[Texte source]
En 1865, dans le cadre de sa politique du " royaume arabe ", Napoléon III promulgue un sénatus-consulte qui permet aux indigènes musulmans et israélites de demander à " jouir des droits de citoyen français " ; l'étranger justifiant de trois années de résidence en Algérie peut bénéficier de la même procédure. Pour la première fois, la pleine nationalité s'ouvre aux indigènes juifs et musulmans. Les trois catégories d'habitants d'Algérie non pleinement français, les 30 000 juifs, les 3 millions de musulmans et les 250 000 étrangers - sont traités séparément mais presque sur le même pied, dans ce droit de la nationalité ad hoc qui s'applique dorénavant en Algérie. Cette égalité formelle entre les trois catégories de " non pleinement Français " est vite rompue, dès 1870, lorsque le statut des juifs est modifié.
Patrick Weil "Qu'est-ce qu'un Français ?" - Grasset 2002

Ce Sénatus-Consulte n'eut pratiquement pas d'écho auprès des populations autochtones qui craignaient une tentative de conversion religieuse. 371 musulmans de 1865 à 1875 et 142 israélites de 1865 à 1870 optèrent pour la naturalisation.

[Consigne] Recopiez à l'identique le passage du texte sur le sénatus-consulte de 1865, en commençant à « En 1865, dans » et en terminant à « juifs est modifié. ».

[Extrait des données]
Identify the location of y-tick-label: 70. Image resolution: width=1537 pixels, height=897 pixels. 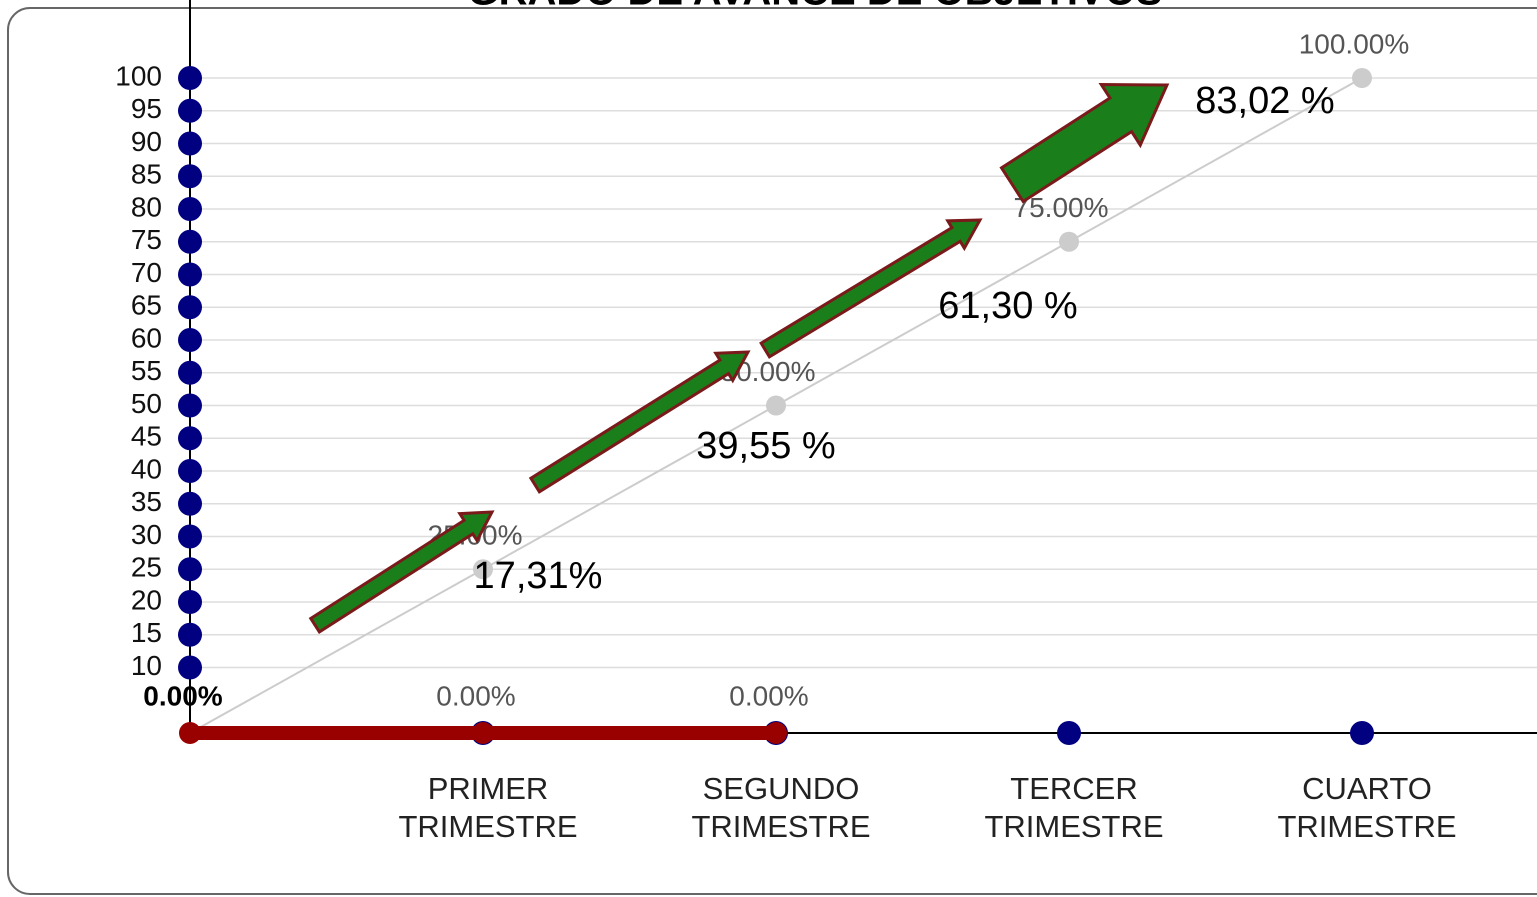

[Réponse]
En 1865, dans le cadre de sa politique du " royaume arabe ", Napoléon III promulgue un sénatus-consulte qui permet aux indigènes musulmans et israélites de demander à " jouir des droits de citoyen français " ; l'étranger justifiant de trois années de résidence en Algérie peut bénéficier de la même procédure. Pour la première fois, la pleine nationalité s'ouvre aux indigènes juifs et musulmans. Les trois catégories d'habitants d'Algérie non pleinement français, les 30 000 juifs, les 3 millions de musulmans et les 250 000 étrangers - sont traités séparément mais presque sur le même pied, dans ce droit de la nationalité ad hoc qui s'applique dorénavant en Algérie. Cette égalité formelle entre les trois catégories de " non pleinement Français " est vite rompue, dès 1870, lorsque le statut des juifs est modifié.